君はホント、彼しか見てないよね───
僕はベッドで寝ていた。別に好きで寝てたんじゃない───風邪を引いたのだ。
滅多に風邪を引かない(人狼だから?)僕が、満月を過ぎたばかりで風邪に対する抵抗力が落ちたのか、
普段では決してもらわないものをもらってしまったのだった。
微熱だからいい、と医務室に行くのを嫌がった僕を僕の悪友たちは強制的に医務室へと連れて行った。
ピーターは補習、ジェームズはクィディッチの練習ということで今はシリウスが看病している。

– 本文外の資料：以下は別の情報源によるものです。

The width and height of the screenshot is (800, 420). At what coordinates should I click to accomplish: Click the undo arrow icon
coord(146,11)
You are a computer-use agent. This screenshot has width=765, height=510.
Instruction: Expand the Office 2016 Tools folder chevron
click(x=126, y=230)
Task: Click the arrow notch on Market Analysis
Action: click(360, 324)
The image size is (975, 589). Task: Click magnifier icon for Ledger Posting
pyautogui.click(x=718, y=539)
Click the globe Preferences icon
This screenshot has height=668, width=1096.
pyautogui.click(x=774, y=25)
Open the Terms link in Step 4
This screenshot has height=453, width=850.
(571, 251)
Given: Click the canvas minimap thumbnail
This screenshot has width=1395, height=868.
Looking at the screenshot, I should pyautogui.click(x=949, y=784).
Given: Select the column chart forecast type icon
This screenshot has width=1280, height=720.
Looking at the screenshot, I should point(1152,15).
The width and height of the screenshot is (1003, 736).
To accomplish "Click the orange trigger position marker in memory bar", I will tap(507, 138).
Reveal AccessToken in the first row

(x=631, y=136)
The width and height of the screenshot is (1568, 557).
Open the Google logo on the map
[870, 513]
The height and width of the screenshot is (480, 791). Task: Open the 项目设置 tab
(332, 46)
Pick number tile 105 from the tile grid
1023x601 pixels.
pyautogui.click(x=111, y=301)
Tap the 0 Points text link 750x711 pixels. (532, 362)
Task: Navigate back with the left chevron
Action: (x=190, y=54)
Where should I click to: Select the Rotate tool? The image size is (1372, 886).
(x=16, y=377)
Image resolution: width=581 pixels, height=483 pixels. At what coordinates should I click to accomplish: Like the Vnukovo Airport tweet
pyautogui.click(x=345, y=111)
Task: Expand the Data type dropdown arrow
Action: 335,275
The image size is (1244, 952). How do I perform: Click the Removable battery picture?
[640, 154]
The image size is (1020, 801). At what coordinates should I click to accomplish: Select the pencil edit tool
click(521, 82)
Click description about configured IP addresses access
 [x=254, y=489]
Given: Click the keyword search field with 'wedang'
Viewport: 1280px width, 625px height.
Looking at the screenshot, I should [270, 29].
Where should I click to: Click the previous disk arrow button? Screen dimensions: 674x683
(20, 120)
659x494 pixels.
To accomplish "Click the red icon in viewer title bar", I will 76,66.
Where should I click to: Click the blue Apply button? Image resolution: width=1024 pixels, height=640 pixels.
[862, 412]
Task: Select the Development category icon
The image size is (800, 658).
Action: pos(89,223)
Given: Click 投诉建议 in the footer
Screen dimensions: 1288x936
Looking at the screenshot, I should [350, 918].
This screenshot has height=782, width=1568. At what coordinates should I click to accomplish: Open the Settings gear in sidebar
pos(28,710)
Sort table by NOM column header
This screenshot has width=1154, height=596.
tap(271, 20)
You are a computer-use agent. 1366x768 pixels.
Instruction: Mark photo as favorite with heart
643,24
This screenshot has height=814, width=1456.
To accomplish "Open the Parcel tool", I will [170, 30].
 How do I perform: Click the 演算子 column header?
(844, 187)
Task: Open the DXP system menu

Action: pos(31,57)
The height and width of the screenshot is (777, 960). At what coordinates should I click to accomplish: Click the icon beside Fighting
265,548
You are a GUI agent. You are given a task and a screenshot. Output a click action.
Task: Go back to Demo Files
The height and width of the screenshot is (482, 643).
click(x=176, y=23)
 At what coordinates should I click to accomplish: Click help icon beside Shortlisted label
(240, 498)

シリウスは僕が寝ているベッドの脇で図書室で借りた読み掛けの本を読んでいた。
時々僕の様子を窺うようにちらりとこちらを見て本へと視線を戻していた。
「別に看病することなんてないのに…」
ぽつりと言葉を零した。静かな医務室でそれが響く。
「何言ってんだよ。どーせ俺はここにいても寮にいても本を読むから別にいいんだよ」
打切棒に彼は言う。照れ隠しが見え見えだ。
本を読んでいるため俯いていて顔がよく見えないが、少し長めの黒髪から出ている耳がピンク色に染まっていた。
彼が自分のことをどれだけ心配しているのかわかっているのに思ってしまう───じゃあ、ジェームズがいたら?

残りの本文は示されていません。